Le médiateur américain Amos Hoschtein est arrivé hier au Liban. Il a été reçu par le ministre de l’Énergie Walid Fayad et le directeur de la Sûreté générale Abbas Ibrahim. Mohammad Azakir/Reuters
Arrivé hier au Liban pour tenter de dénouer la crise suscitée par l’envoi par Israël, le 5 juin, du navire relevant de l’entreprise Energean Power dans une zone qui pourrait être contestée par le Liban, le médiateur américain Amos Hoschtein devra désormais prendre en compte la nouvelle équation posée par le Hezbollah.
Lors d’un discours sur le dossier de la frontière maritime prononcé jeudi dernier, le secrétaire général du parti, Hassan Nasrallah, a réhabilité le rôle guerrier de sa formation et redéfini ses nouvelles règles du jeu. « Nous sommes devant une cause qui n’est pas moins importante que celle de la libération de la frontière… Toutes les options sont sur la table », a-t-il dit. Alors que le Hezbollah jouait jusque-là au partenaire silencieux et se rangeait plus ou moins discrètement derrière la position officielle de l’État, son chef est venu dire clairement qu’il reprenait les choses en main tout en laissant les détails techniques aux négociateurs.
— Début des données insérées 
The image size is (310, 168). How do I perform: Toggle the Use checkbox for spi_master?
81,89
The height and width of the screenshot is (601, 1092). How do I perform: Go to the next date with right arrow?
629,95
Truffée de menaces, de conditions fermes et de lignes rouges à ne pas dépasser, son intervention est venue en quelque sorte sonner la fin de la récréation pour l’ensemble des protagonistes, mais surtout pour les officiels libanais. Car ce n’est pas uniquement au médiateur américain que les mises en garde sont adressées, mais aussi en direction de l’intérieur et des protagonistes locaux.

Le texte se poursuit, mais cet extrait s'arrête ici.